***** Passage provided *****

Economy, Race & Ethnicity, Socio-Economic
Key Findings
The prevailing narrative of the 2016 presidential election and its aftermath focused heavily on the economic concerns of Americans, particularly among one key subset of the population — the “white working class,” often defined as white people without a four-year college degree. These anxieties were said to be of unusual political salience, contributing to Donald Trump’s success, especially with the white working class.
Our research suggests that this storyline is flawed. In the years leading up to the election, economic anxiety was actually decreasing, not increasing, as the recovery from the Great Recession gradually improved people’s assessments of the economy.(1) In fact, what was distinctive about voting behavior in 2016 was not the outsized role of economic anxiety. Instead, attitudes about race and ethnicity were more strongly related to how people voted.(i)
In the 2018 VOTER Survey (Views of the Electorate Research Survey), we measure economic “distress,” as defined by an individual’s response to a number of detailed questions about personal financial stability. Conventional measures of economic “anxiety,” defined by an individual’s broad-based economic perceptions, are more likely to reflect that person’s political leanings, as a president’s co-partisans typically rate the economy more favorably than do people aligned with another party.(ii)
(1) See, for example, the trend in the Index of Consumer Sentiment from the University of Michigan’s Surveys of Consumers: http://www.sca.isr.umich.edu/files/chicsr.pdf.
Contrary to the popular narrative, VOTER Survey results show that economic distress is not distinctively prevalent among the white working class. It is much more a fact of life for people of color. In part because of this, Trump voters in 2016 do not report more economic distress than do Clinton voters. If anything, the opposite is true.

*****

_What to work on_
1. Revise the election survey passage from "In the 2018" to "of Consumers: http://www.sca.isr.umich.edu/files/chicsr.pdf.", changing "co-partisans" to "fellow partisans".
2. In the election survey passage, condense the paragraph beginning "Contrary to the popular narrative" into a short bulleted list that keeps its main facts.
The data after this passage are not needed for either task.

***** Data segment *****

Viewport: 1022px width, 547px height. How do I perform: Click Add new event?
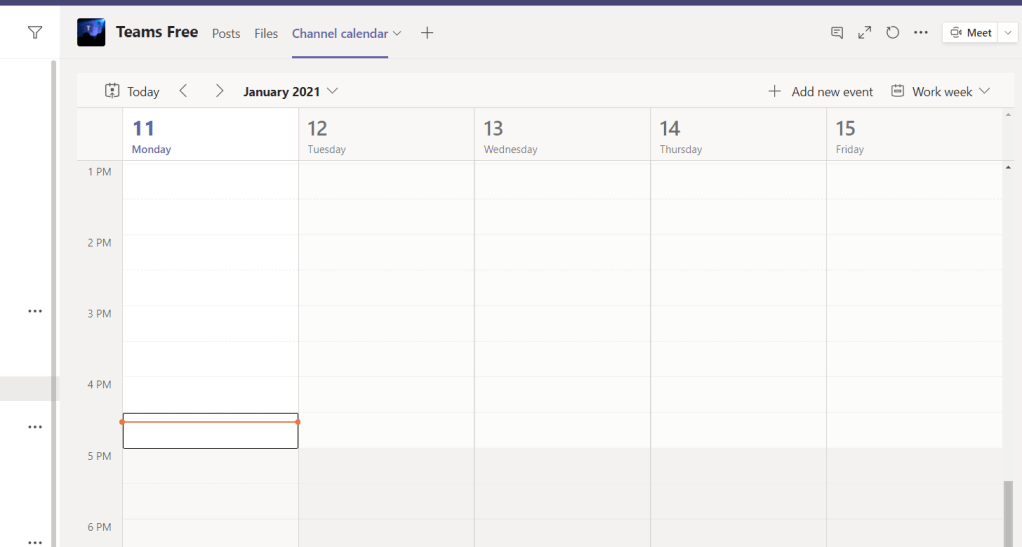point(821,91)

*****

_Task answers_
1.
In the 2018 VOTER Survey (Views of the Electorate Research Survey), we measure economic “distress,” as defined by an individual’s response to a number of detailed questions about personal financial stability. Conventional measures of economic “anxiety,” defined by an individual’s broad-based economic perceptions, are more likely to reflect that person’s political leanings, as a president’s fellow partisans typically rate the economy more favorably than do people aligned with another party.(ii)
(1) See, for example, the trend in the Index of Consumer Sentiment from the University of Michigan’s Surveys of Consumers: http://www.sca.isr.umich.edu/files/chicsr.pdf.

2.
- VOTER Survey results show that economic distress is not especially prevalent among the white working class.
- Economic distress is far more common among people of color.
- Partly for this reason, Trump voters in 2016 report no more economic distress than Clinton voters, and if anything report less.